+++ RECORD EXCERPTS +++

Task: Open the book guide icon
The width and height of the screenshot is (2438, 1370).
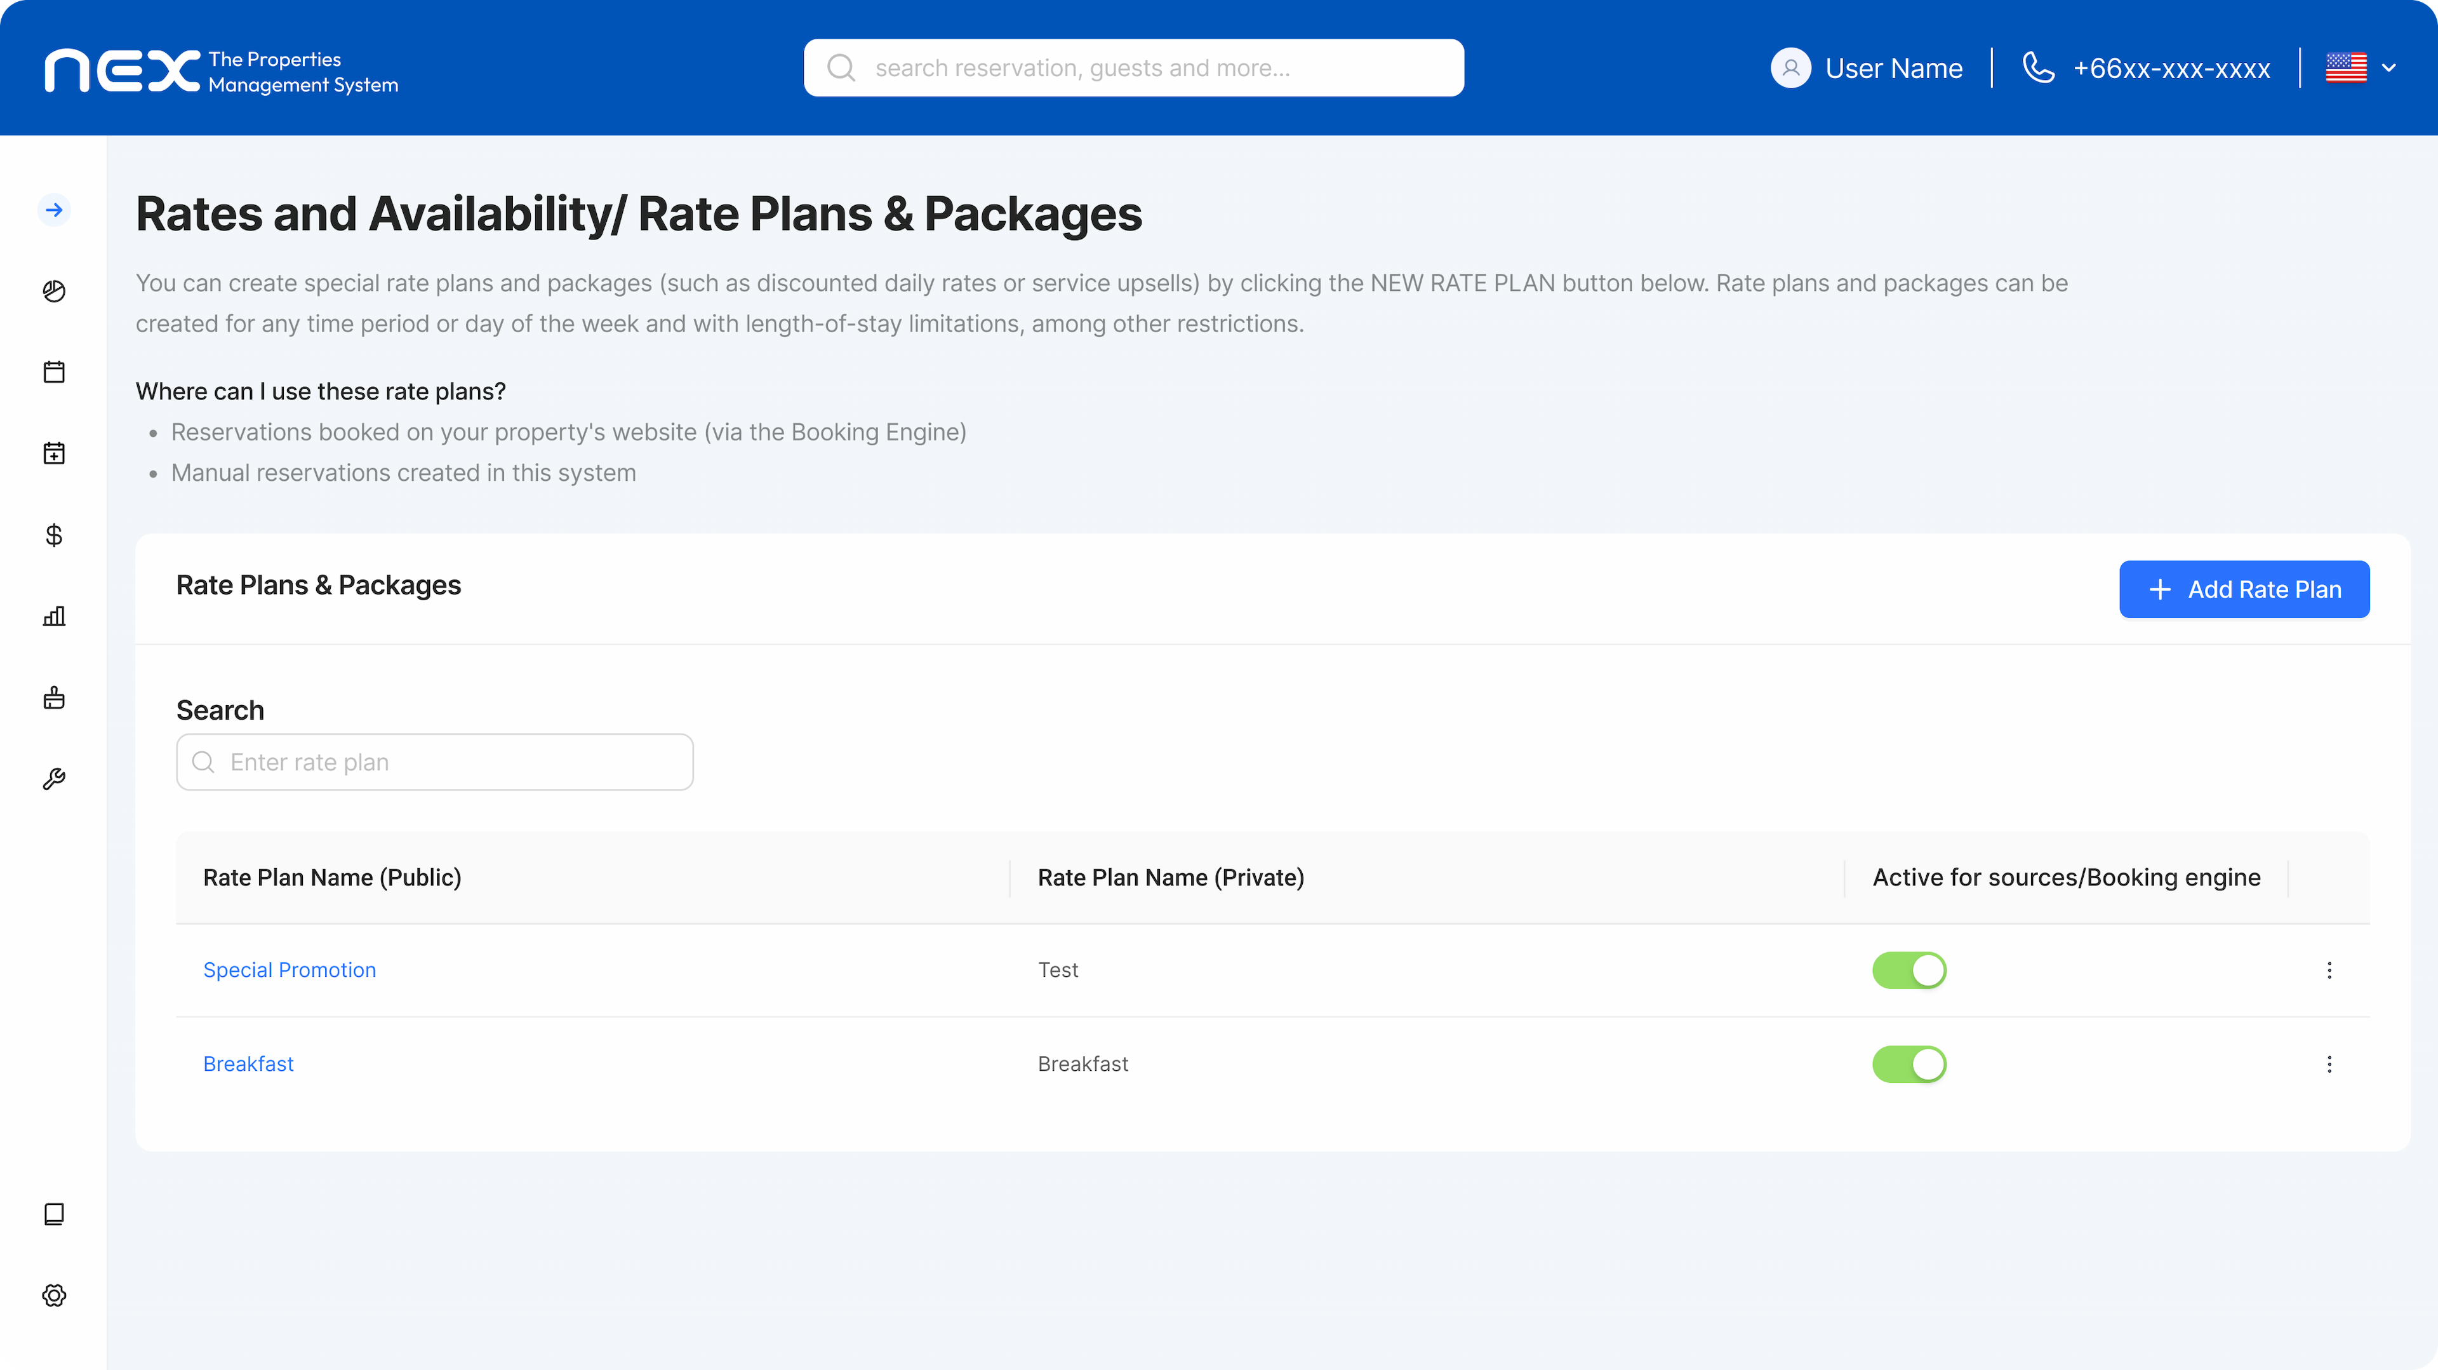Action: (54, 1215)
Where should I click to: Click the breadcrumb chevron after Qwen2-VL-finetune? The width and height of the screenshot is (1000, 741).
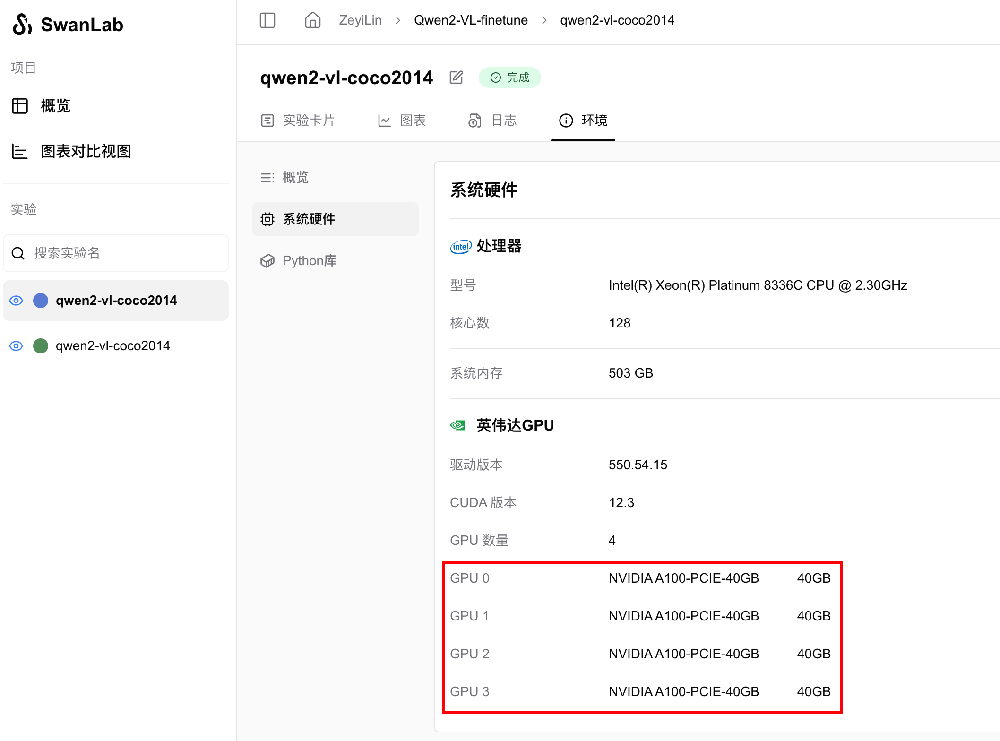[544, 20]
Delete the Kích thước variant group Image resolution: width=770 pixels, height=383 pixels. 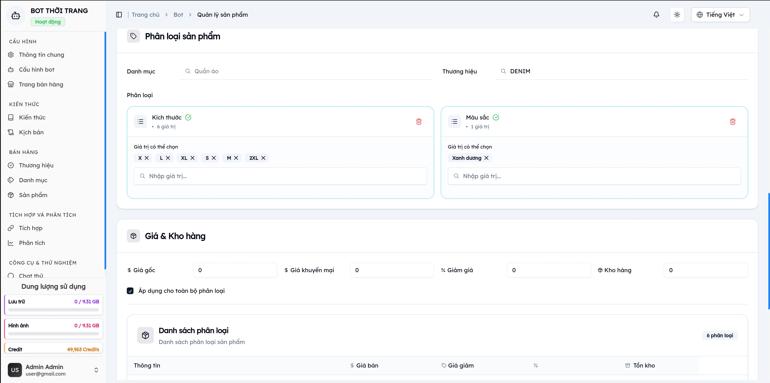click(x=419, y=122)
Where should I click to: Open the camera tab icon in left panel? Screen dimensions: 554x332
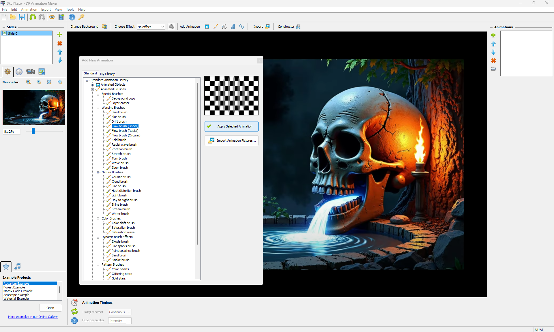(x=30, y=72)
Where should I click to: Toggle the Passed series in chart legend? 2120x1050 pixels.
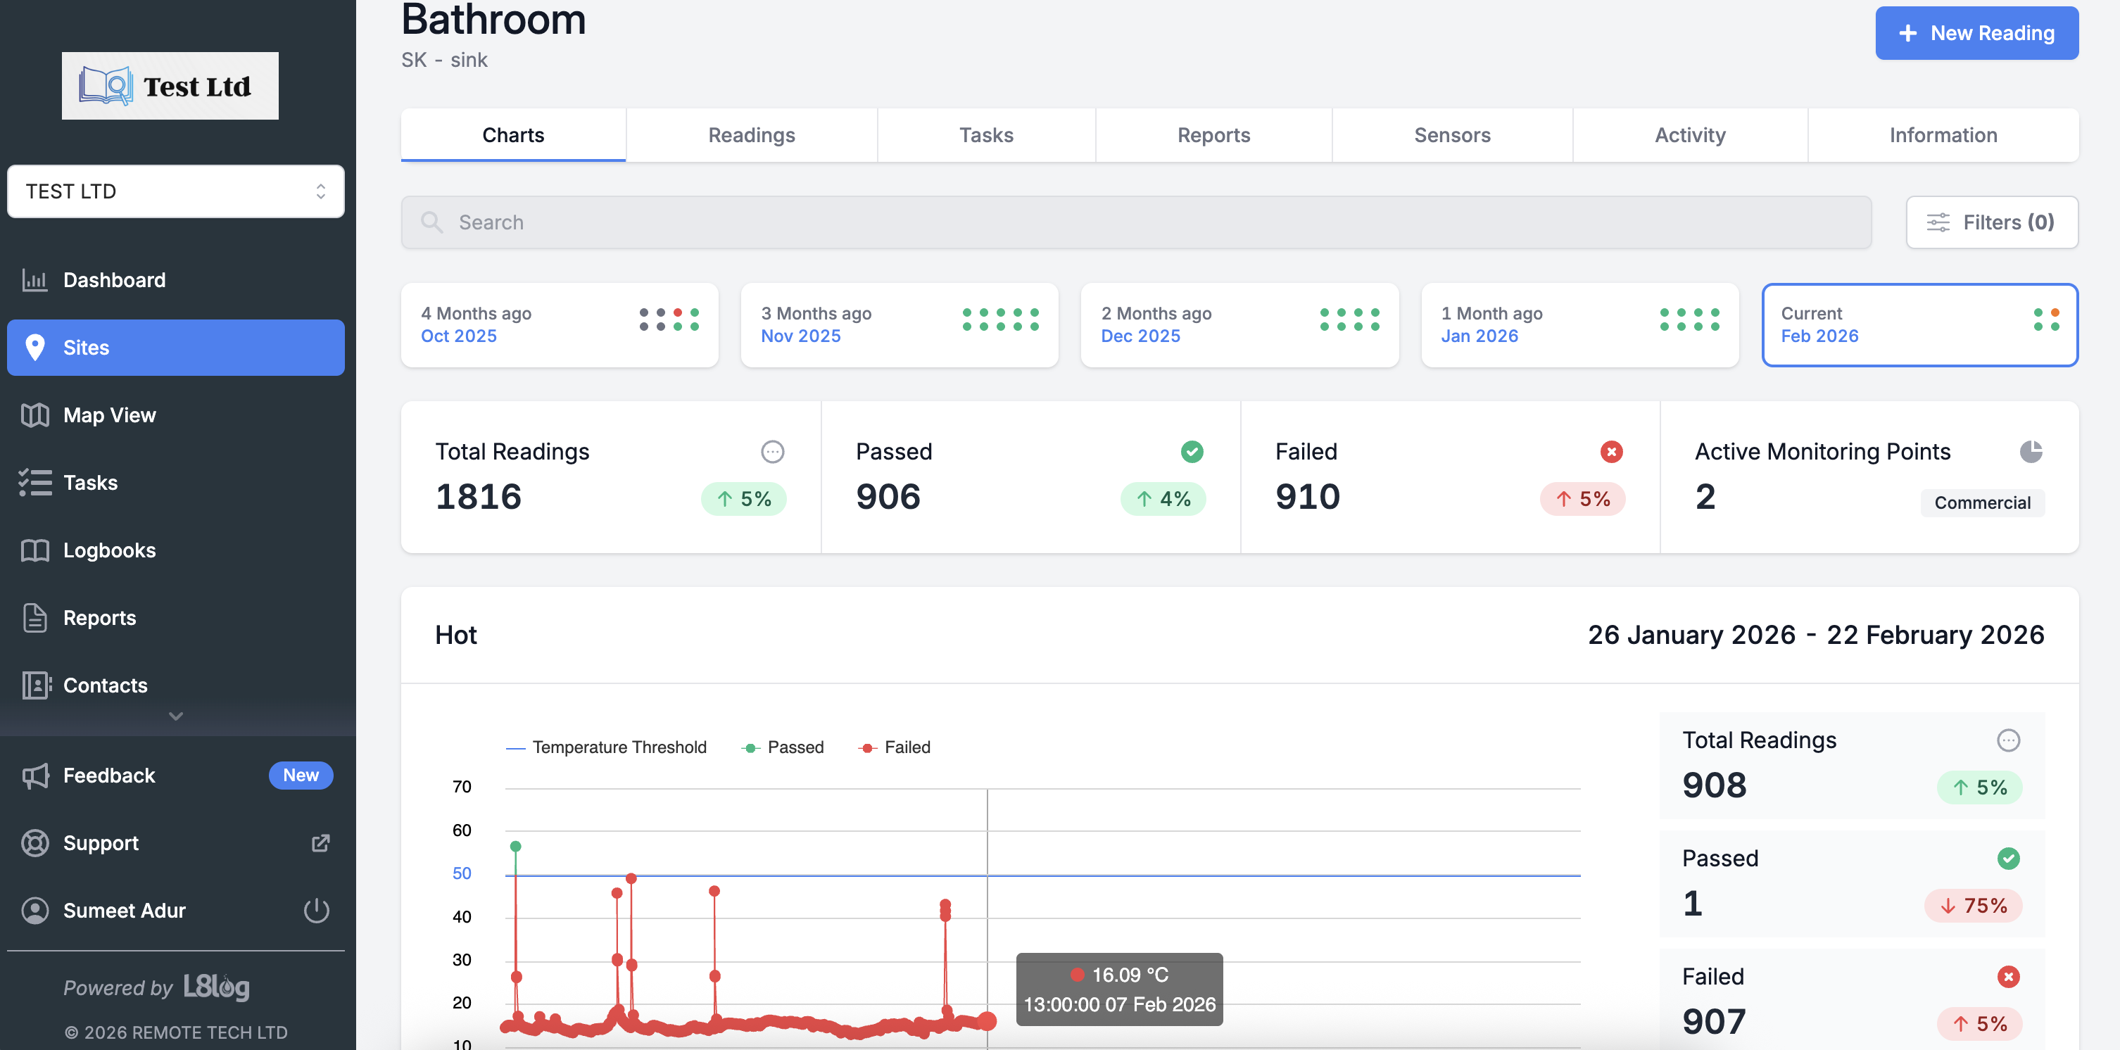coord(783,747)
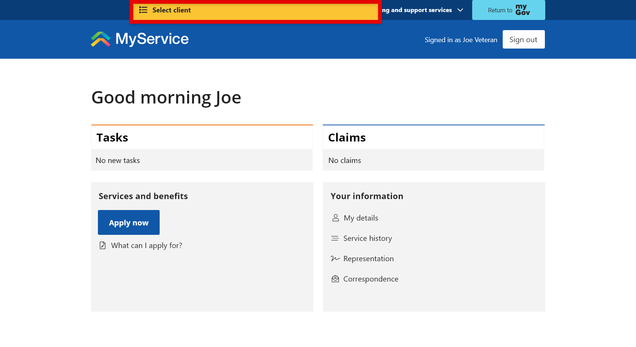636x347 pixels.
Task: Click the Representation signature icon
Action: pos(335,259)
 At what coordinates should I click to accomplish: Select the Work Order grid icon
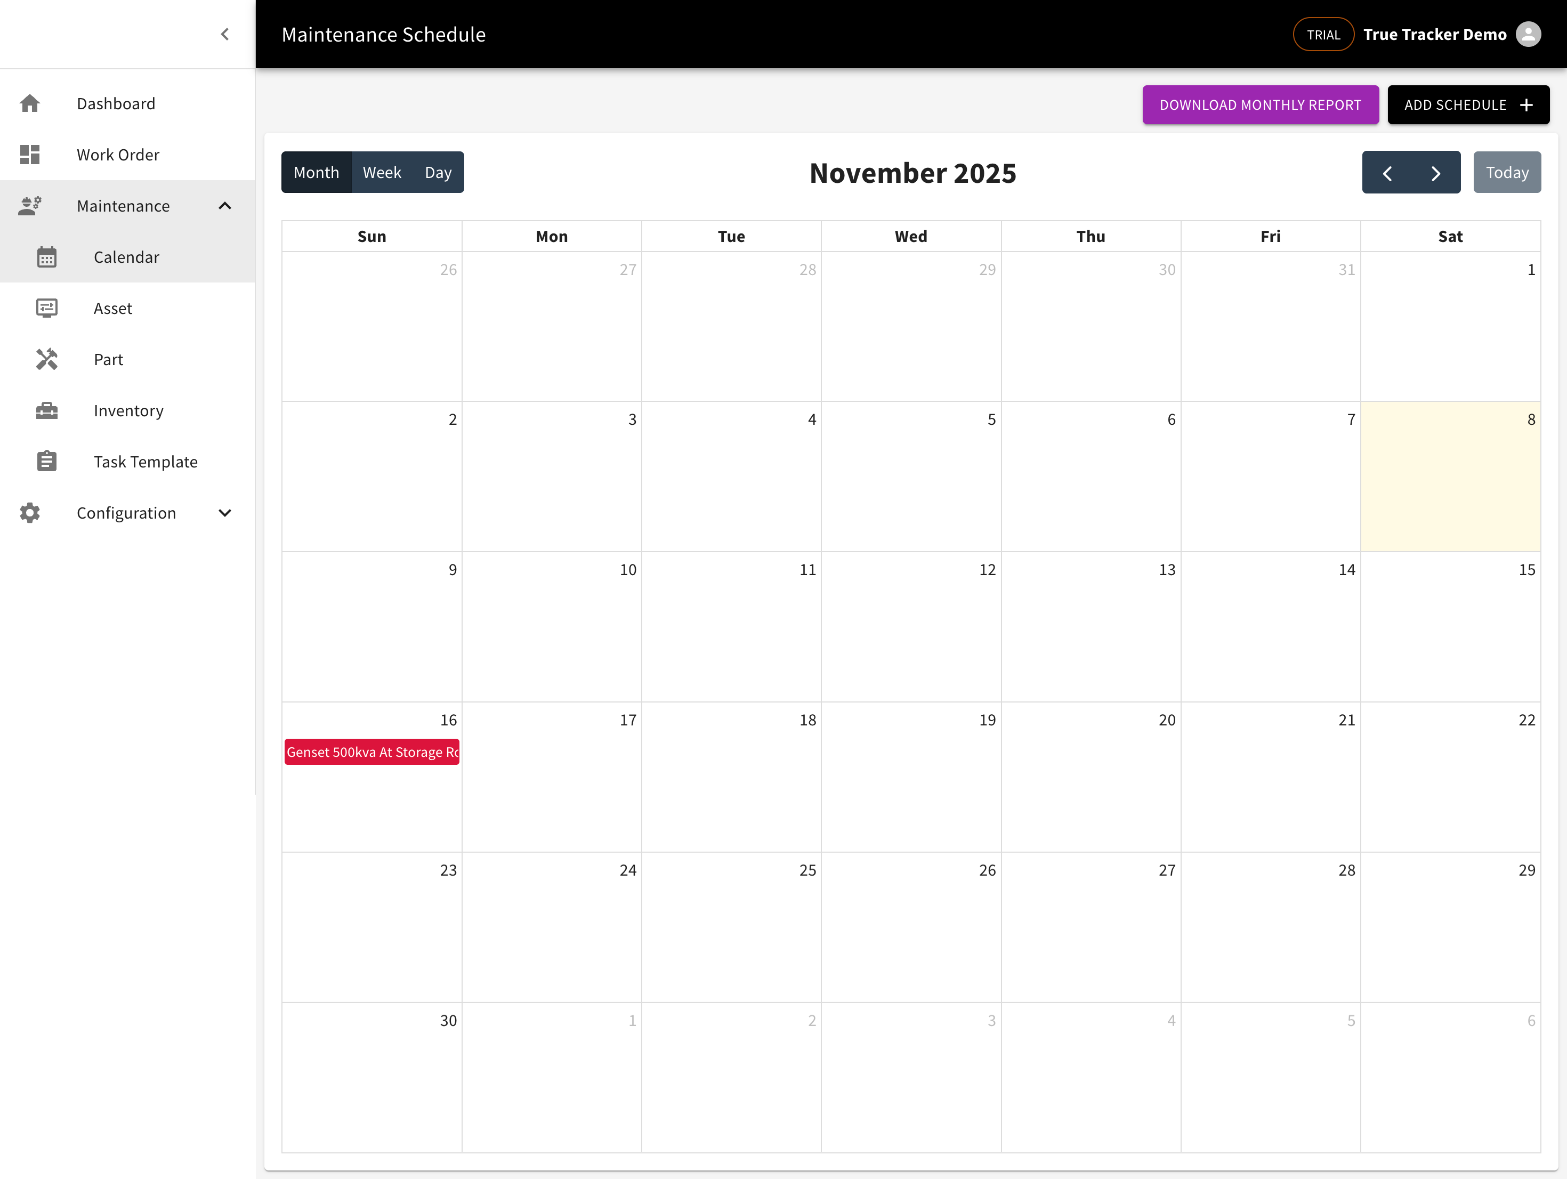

+++

Retyped exactly, the lines from the one holding "Where should I click to: Open" through the last line of the data above are the whole answer. Pictures stay out.

(YOUR SOLUTION)
Where should I click to: Open the camera tab icon in left panel? Screen dimensions: 554x332
(x=30, y=72)
Where should I click to: Toggle the Passed series in chart legend? 2120x1050 pixels.
coord(783,747)
636x347 pixels.
Task: Click the Representation signature icon
Action: pos(335,259)
 At what coordinates should I click to accomplish: Select the Work Order grid icon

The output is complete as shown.